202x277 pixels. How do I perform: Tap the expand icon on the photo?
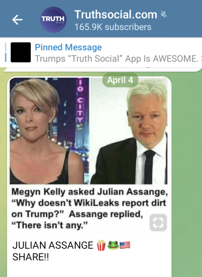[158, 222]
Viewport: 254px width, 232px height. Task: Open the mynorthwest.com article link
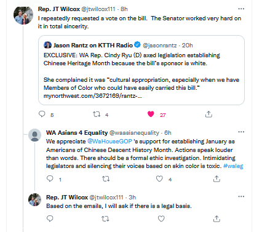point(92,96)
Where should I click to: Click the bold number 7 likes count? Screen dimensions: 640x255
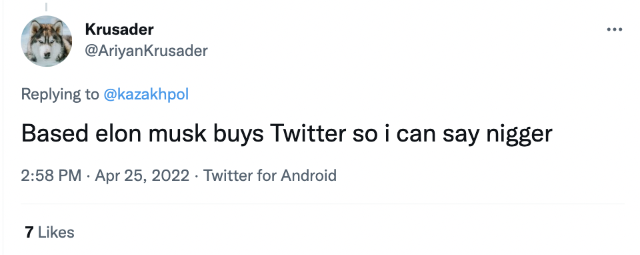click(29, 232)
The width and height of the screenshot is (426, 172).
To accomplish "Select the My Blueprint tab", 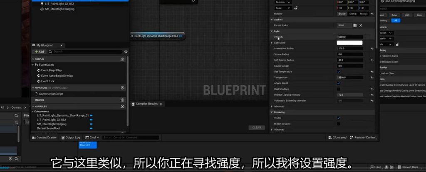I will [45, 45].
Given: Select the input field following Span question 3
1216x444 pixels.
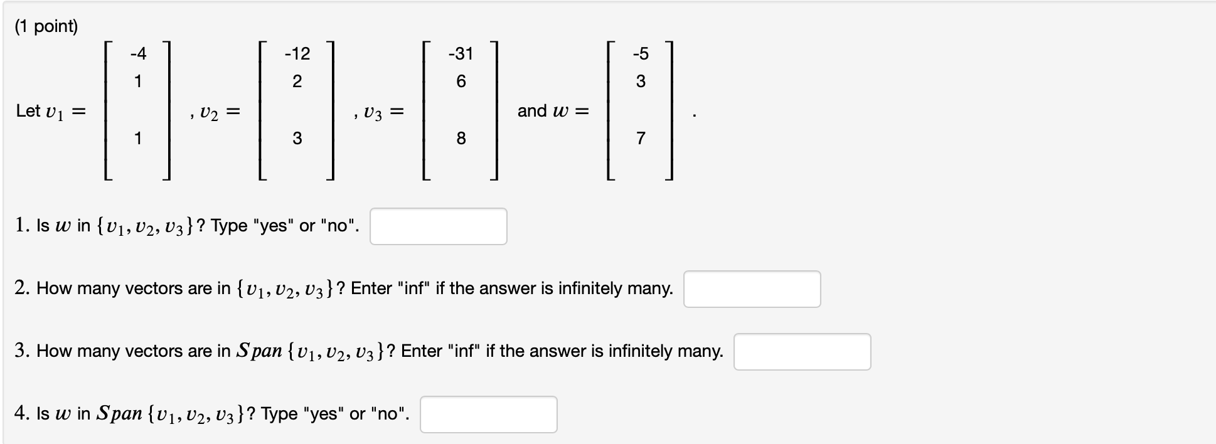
####################
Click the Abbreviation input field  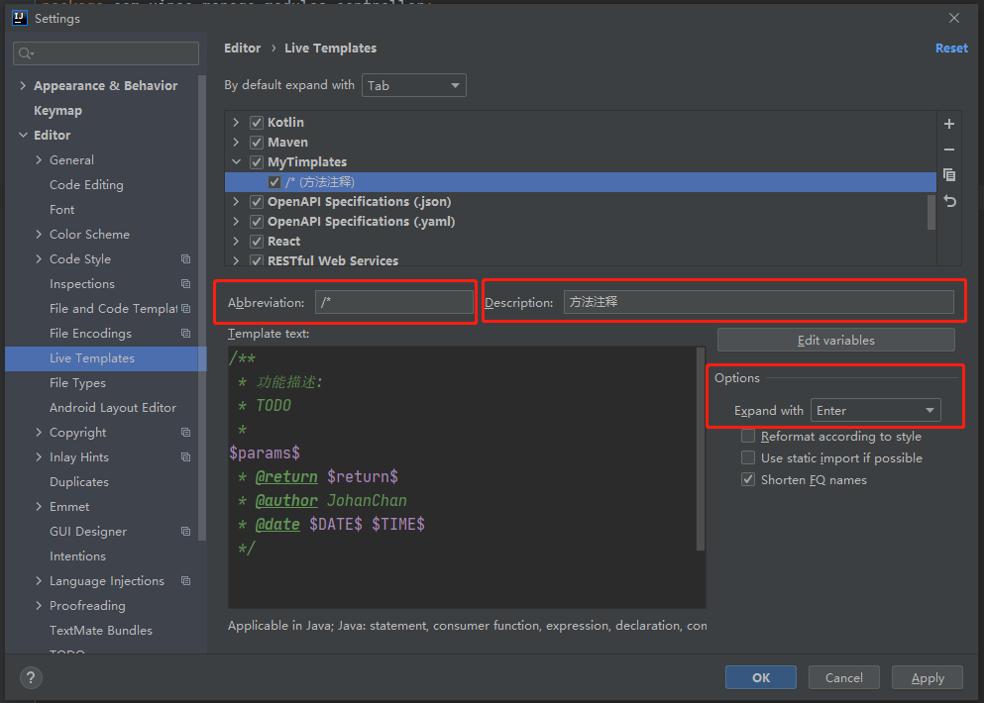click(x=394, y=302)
####################
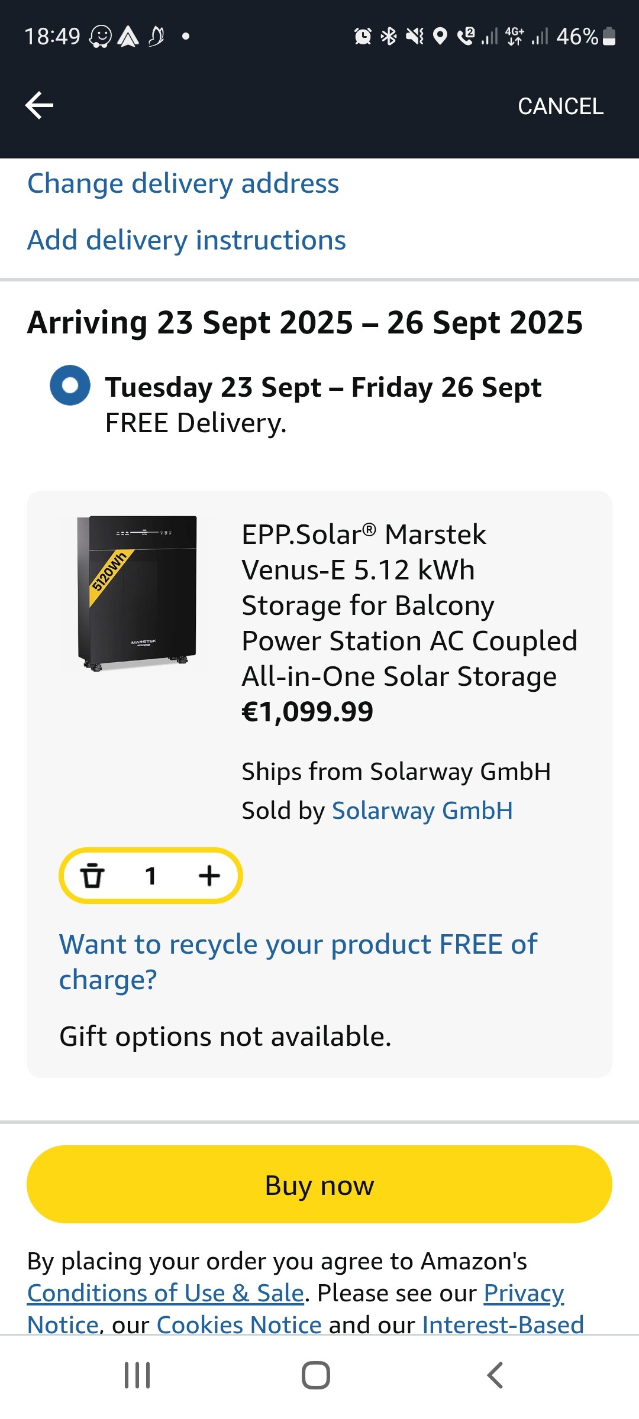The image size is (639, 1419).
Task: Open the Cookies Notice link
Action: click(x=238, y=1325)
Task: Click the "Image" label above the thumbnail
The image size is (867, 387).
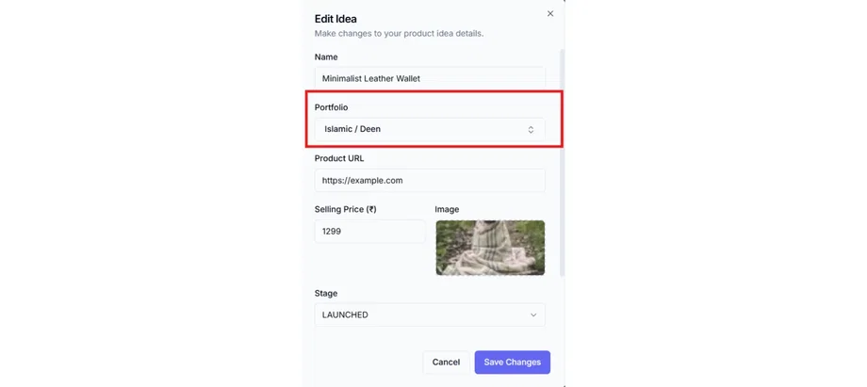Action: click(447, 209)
####################
▶ Aim of the exercise: Rewrite the part that opens with the line containing "Task: Click the" and closes with the line containing "Action: click(447, 209)" as a numbered list, skipping blank lines. Leave the pictures out.

▶ Completed task:
1. Task: Click the "Image" label above the thumbnail
2. The image size is (867, 387).
3. Action: click(447, 209)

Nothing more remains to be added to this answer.